Second, cell dissemination from brain tumors is more difficult than dissemination from tumors in many peripheral organs. The blood–brain barrier likely plays a role in hindering brain tumor cell metastasis through the hematogeneous pathway. Thus, most (> 90%) ENM cases reported have occurred after surgery or shunting [30], two processes that facilitate tumor cell access to extra-meningeal vessels and lymphatic channels. However, it was recently reported that circulating tumor cells were found in 20.6% of GBM patients [32], suggesting that some enter the circulation at a relatively high frequency in the absence of surgery. Other mechanisms must also contribute to the low incidence of ENM.

Third, the distinct brain microenvironment means that brain tumor cells are unlikely to grow outside of the CNS. Metastatic tumor cells are thought to be selected for their ability to invade connective tissues, which contain large amounts of collagen and fibronectin. However, connective tissue is absent from the brain, and the major component of brain extracellular matrix is hypertonic acid and other glycosaminoglycans [33].

Finally, immune surveillance plays an important part in suppressing ENM. The brain was originally considered to be immune privileged, and it was only very recently that lymphatic vessels were discovered in the meninges and shown to drain out through deep cervical lymph nodes [34]. Nevertheless, the immune response in the CNS differs from that of peripheral sites. This difference is clearly seen in rodent tumor transplantation experiments. For example, F98 rat glioma cells were able to grow in syngeneic rat brains but failed to thrive in 97% of cases when injected subcutaneously [25]. Similarly, studies using allograft assays showed that the DBT glioma cell line survived in the brain but not in other organ sites [35].

In the present case, multiple lung metastases were found at the same time that the primary brain tumor was diagnosed. Thus, the possibility that the ENM occurred through surgically-facilitated tumor cell spreading can be excluded. During surgery, we found that the primary brain tumor had invaded the skull base, suggesting that tumor cells may have entered the circulation through meningeal vessels.

To our knowledge, this is the first time that the somatic landscape of an ENM tumor and its paired brain tumor has been characterized. The present meningioma appears to have been driven by inactivation of NF2 and the subsequent accumulation and activation of the Yap1 protein (Fig. 1d). The inactivation of NF2 accounts for around half of all meningiomas and more than 80% of high-grade meningiomas [6,7,8]. Moreover, deletion of the NF2 locus has previously been reported in pulmonary metastasis of meningiomas [36], but its relationship with ENM remains to be studied. Rather surprisingly, we were unable to find obvious additional mutations that may have contributed to the observed ENM events.
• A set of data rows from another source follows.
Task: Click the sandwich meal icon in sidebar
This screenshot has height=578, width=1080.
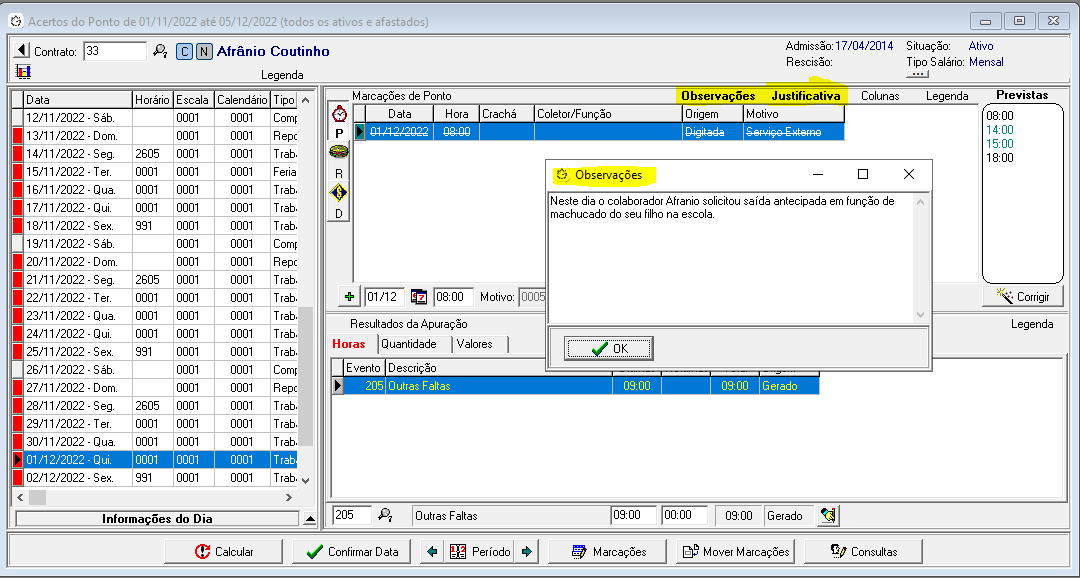Action: (x=339, y=152)
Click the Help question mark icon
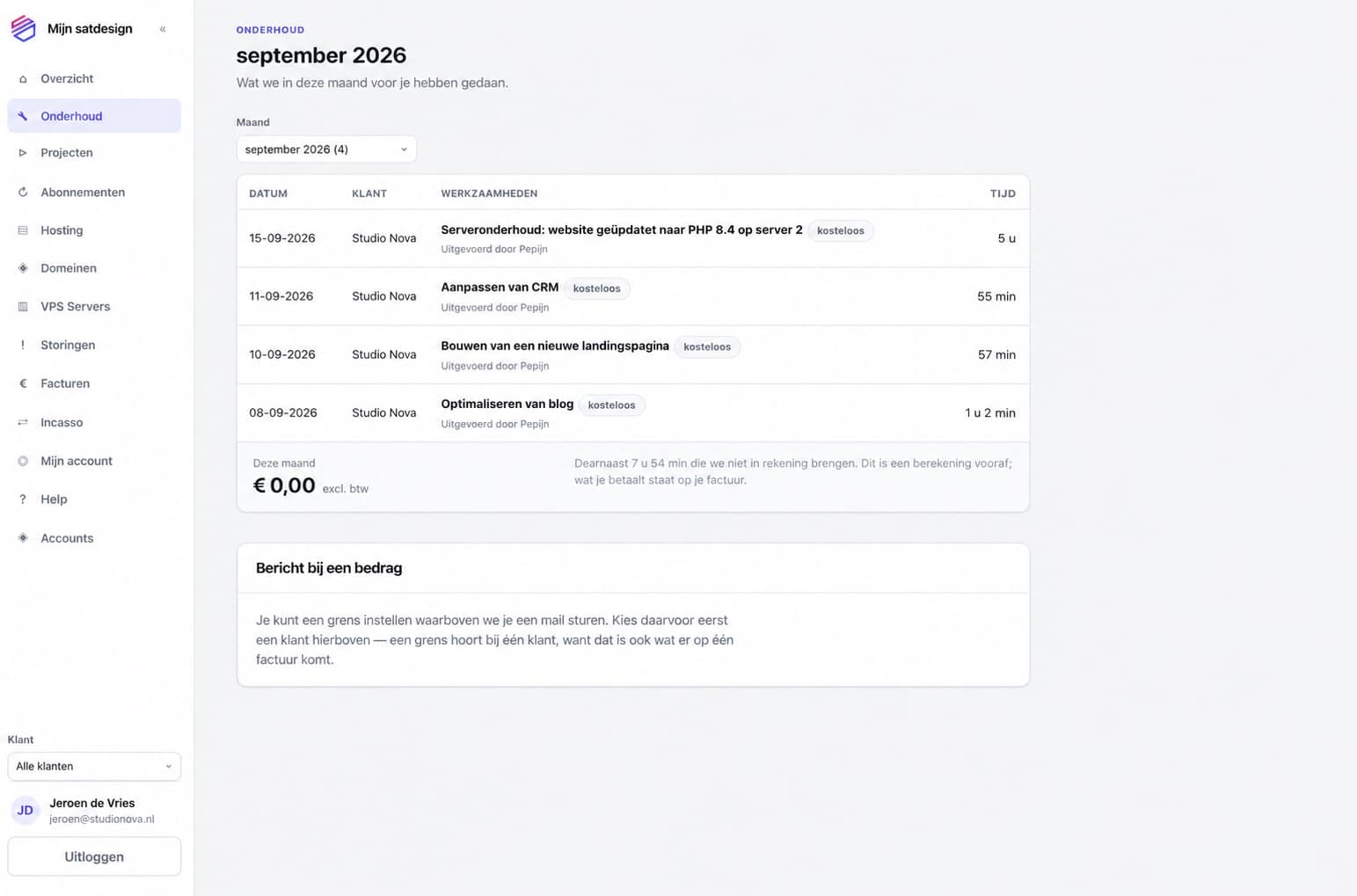The height and width of the screenshot is (896, 1357). pos(23,499)
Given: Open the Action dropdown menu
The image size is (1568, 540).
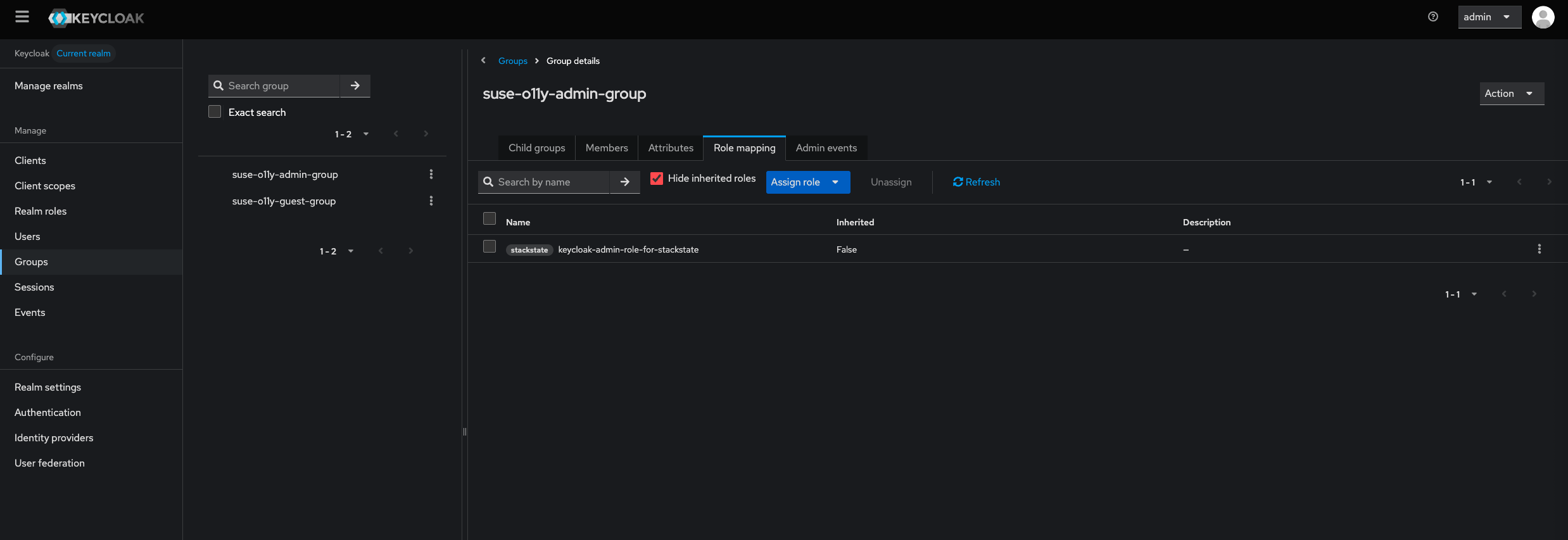Looking at the screenshot, I should click(1511, 94).
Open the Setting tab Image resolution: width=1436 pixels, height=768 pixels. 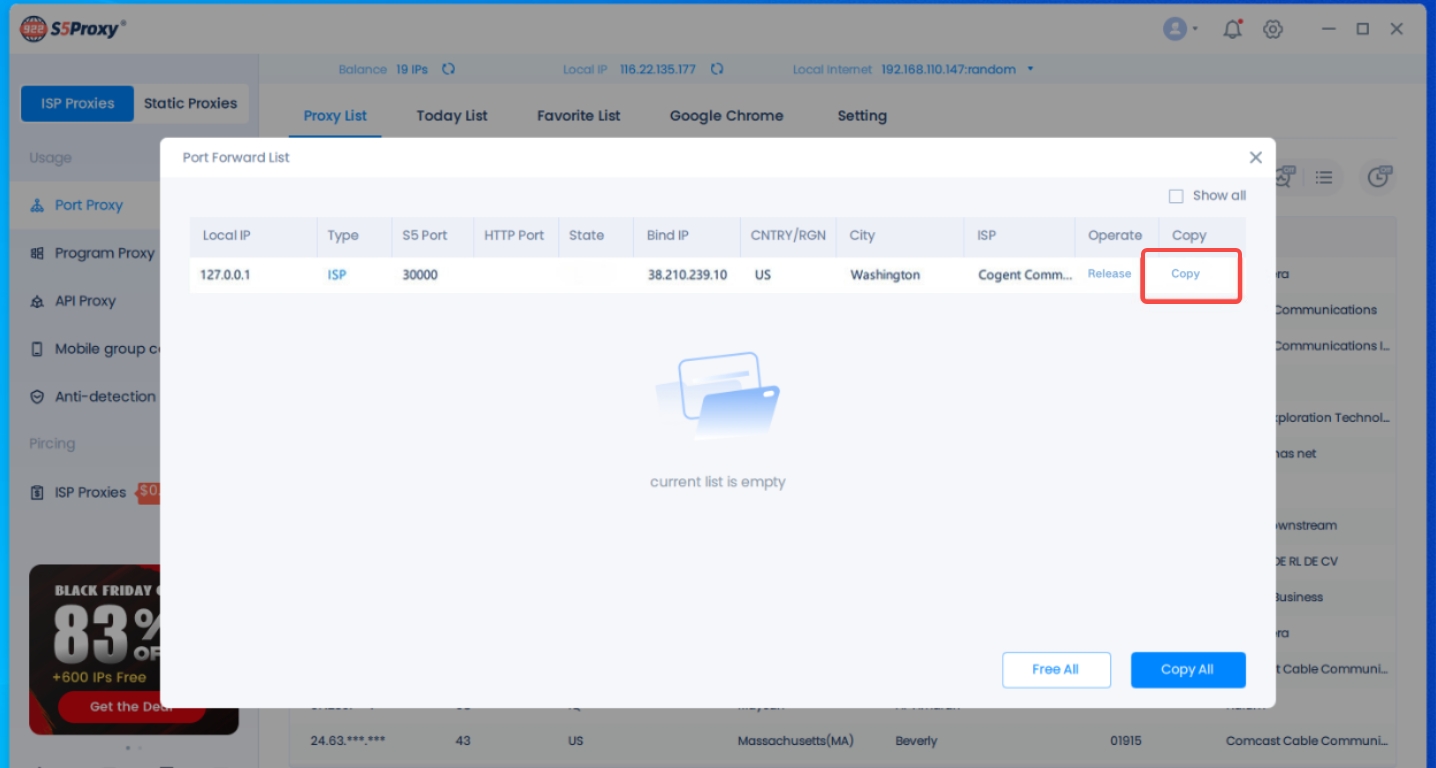tap(861, 115)
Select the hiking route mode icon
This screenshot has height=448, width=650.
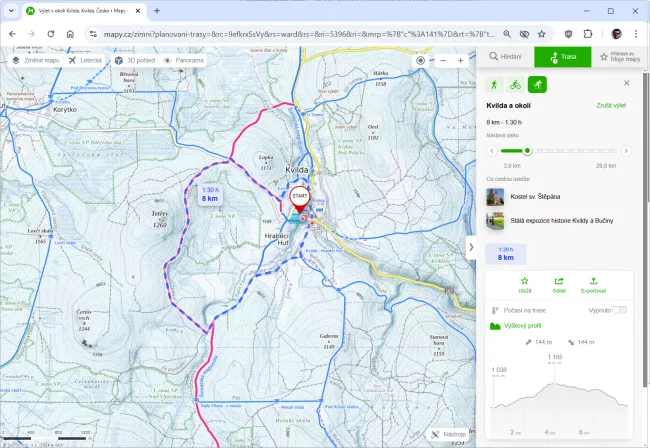(494, 84)
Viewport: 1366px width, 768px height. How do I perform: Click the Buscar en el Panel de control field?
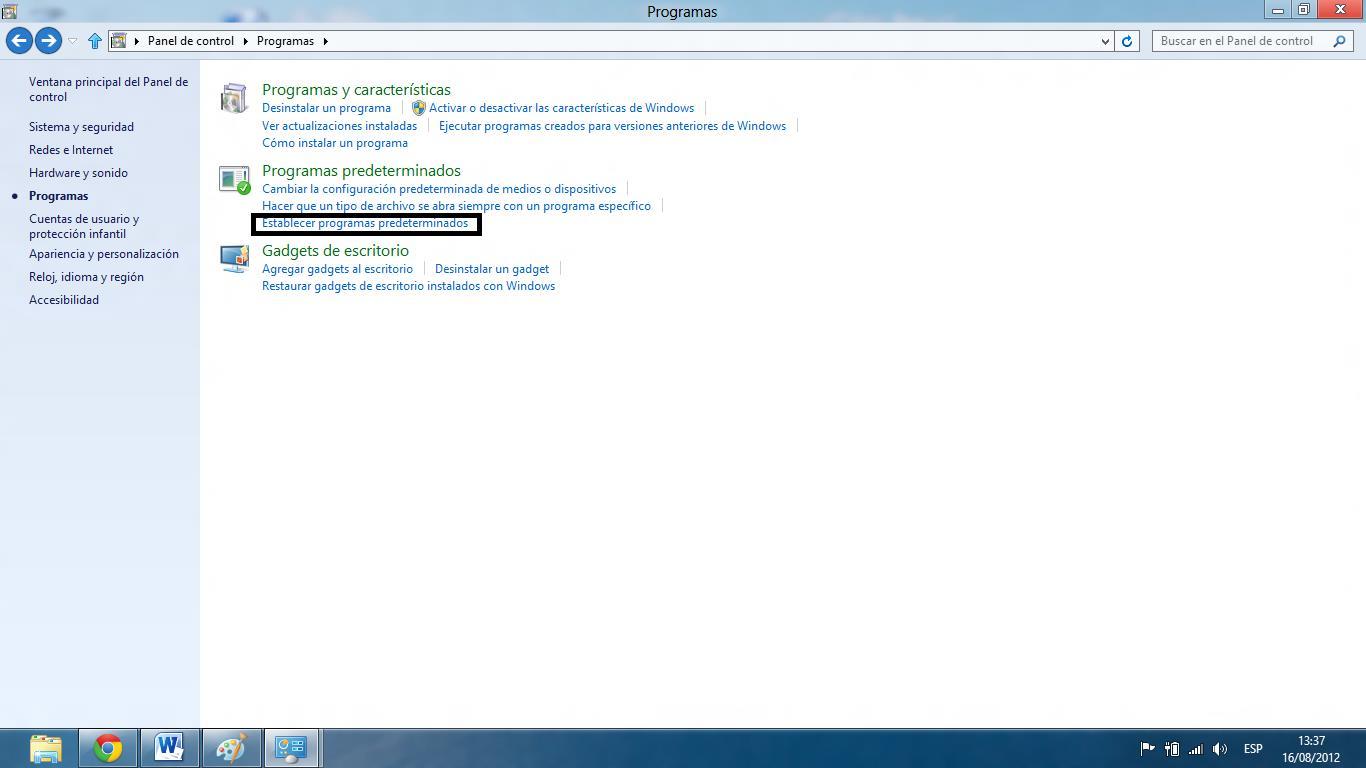click(1240, 41)
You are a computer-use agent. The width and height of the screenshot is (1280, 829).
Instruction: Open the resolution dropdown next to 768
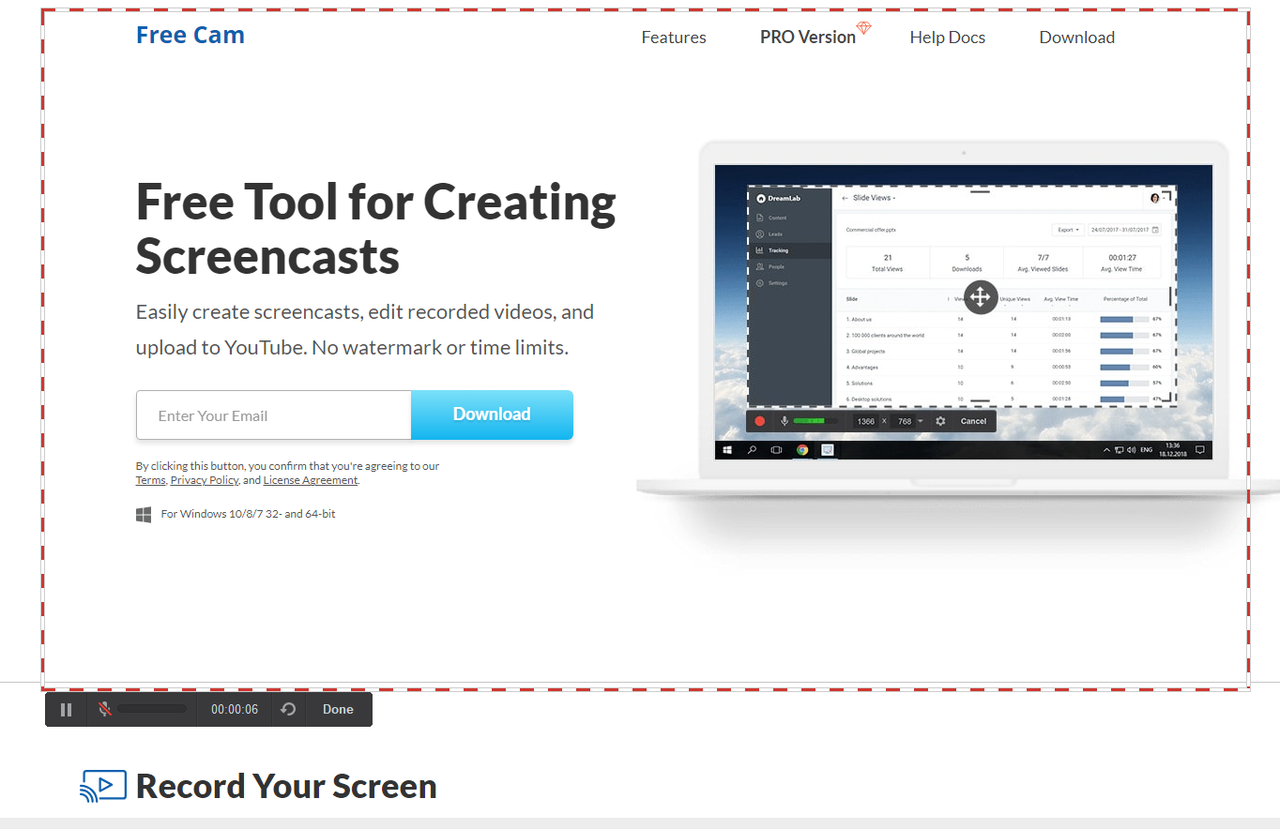pos(919,420)
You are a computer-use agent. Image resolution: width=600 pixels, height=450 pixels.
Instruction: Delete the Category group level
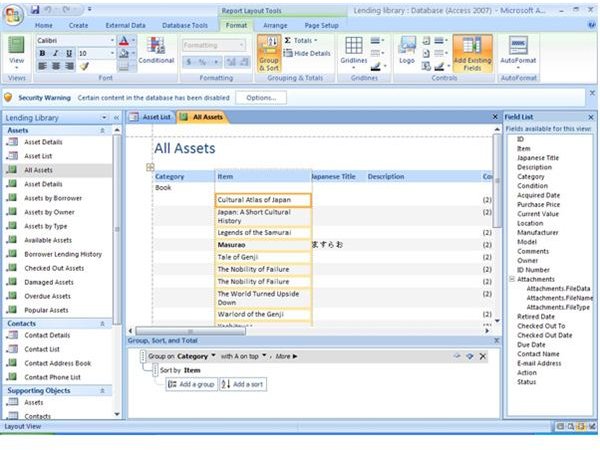[483, 355]

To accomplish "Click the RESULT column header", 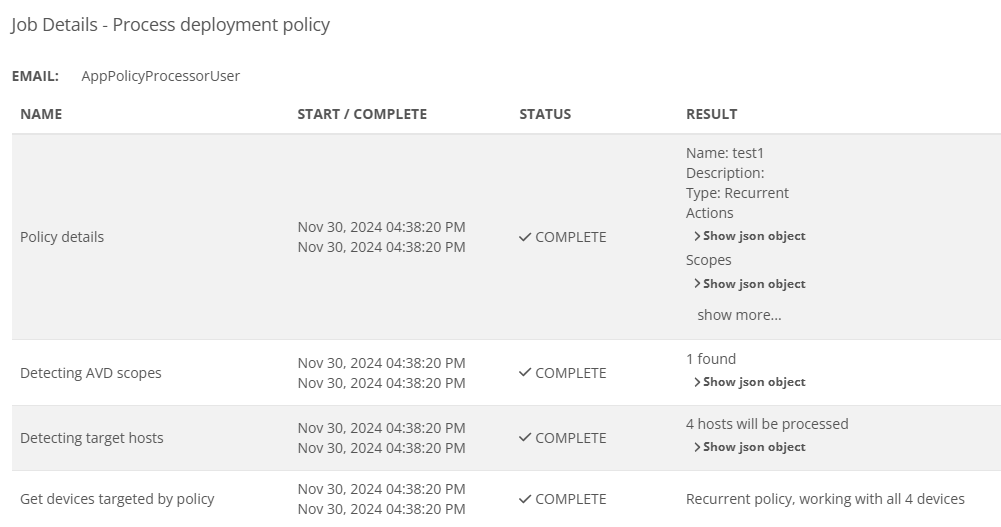I will coord(711,114).
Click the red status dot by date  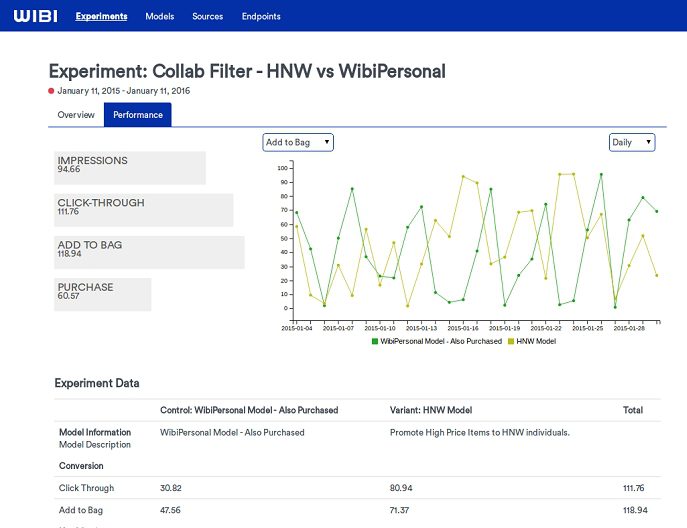click(x=52, y=91)
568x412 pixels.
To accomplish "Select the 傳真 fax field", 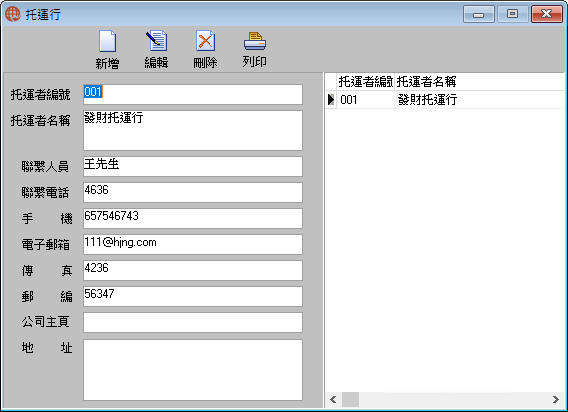I will tap(193, 270).
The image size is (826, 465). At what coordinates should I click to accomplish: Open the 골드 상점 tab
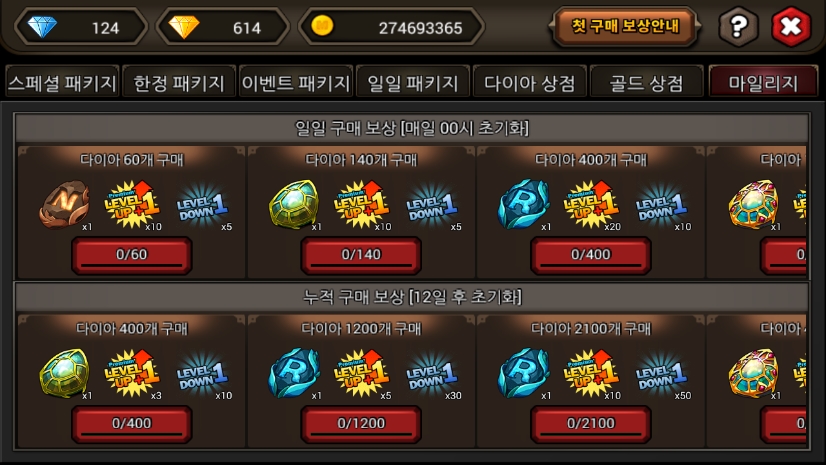tap(646, 83)
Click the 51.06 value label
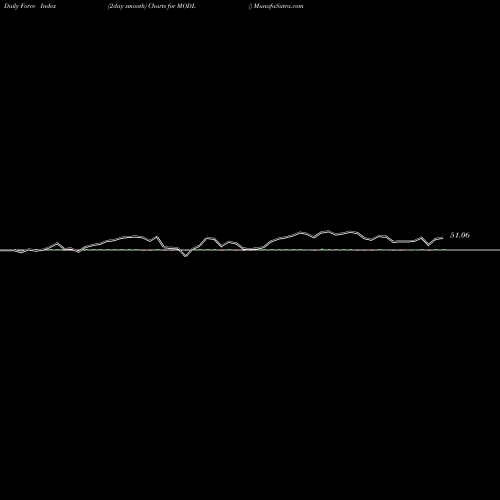This screenshot has height=500, width=500. click(x=460, y=235)
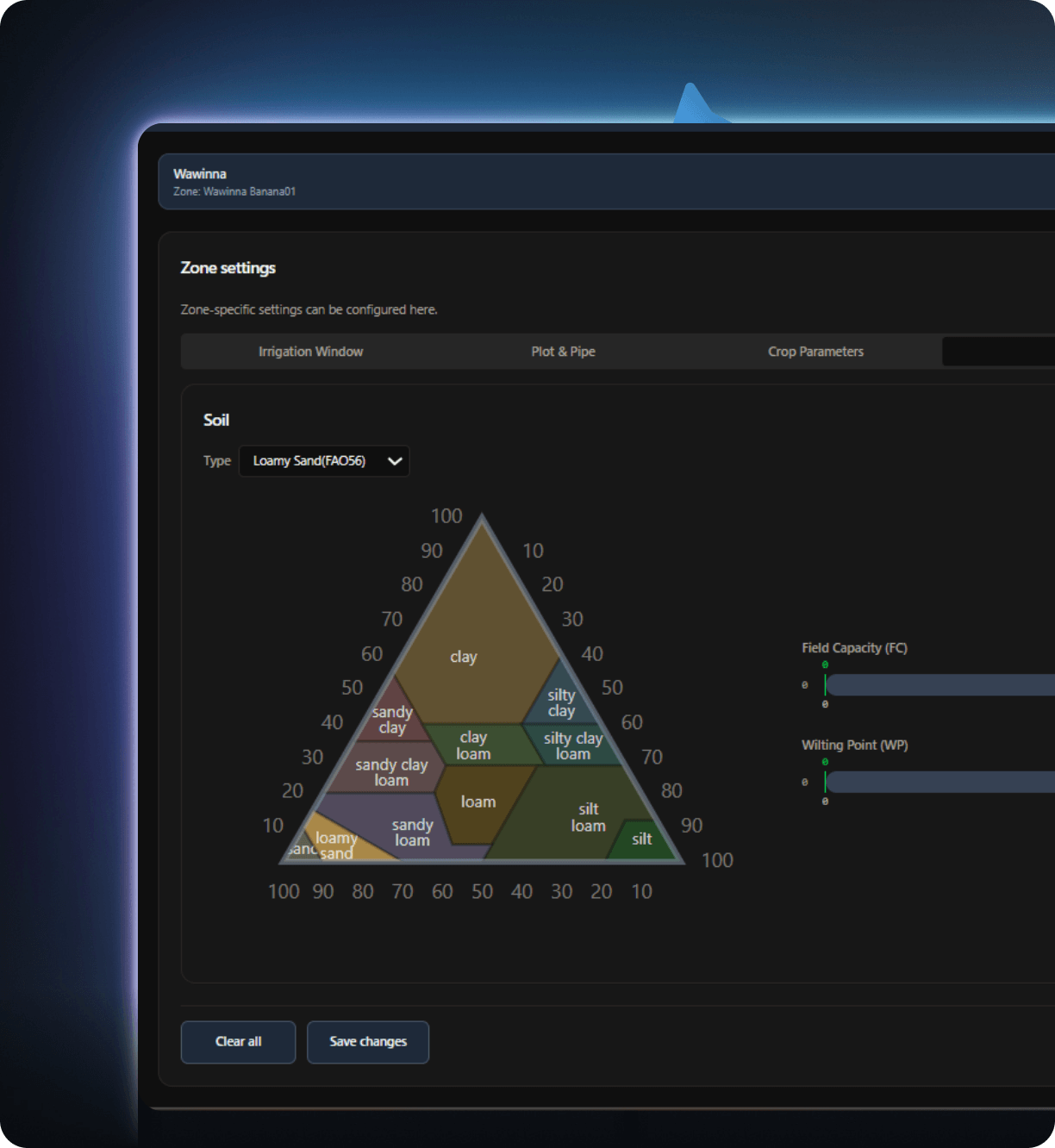Choose the sandy loam region
Image resolution: width=1055 pixels, height=1148 pixels.
(412, 833)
This contrasts with the identification of additional genetic alterations in brain metastases from tumors of peripheral organs, especially in the PI3K/AKT/mTOR pathway [37].

A lack of somatic mutation events in primary tumors has been observed in some pediatric brain tumors (e.g. ependymomas), and epigenetic changes are also thought to be important for tumorigenesis [38]. Furthermore, no additional somatic mutations between the primary tumor and metastases were reported in other tumors such as liver metastases of colon cancer [39]. These observations suggest that tumor cells, even at a low grade, can adapt to a new environment without undergoing obvious genetic selection despite large differences in microenvironments between the original organ and its metastatic target sites. Further studies of gene expression and the epigenetic landscape in these cases may provide more clues about the formation of tumor metastases.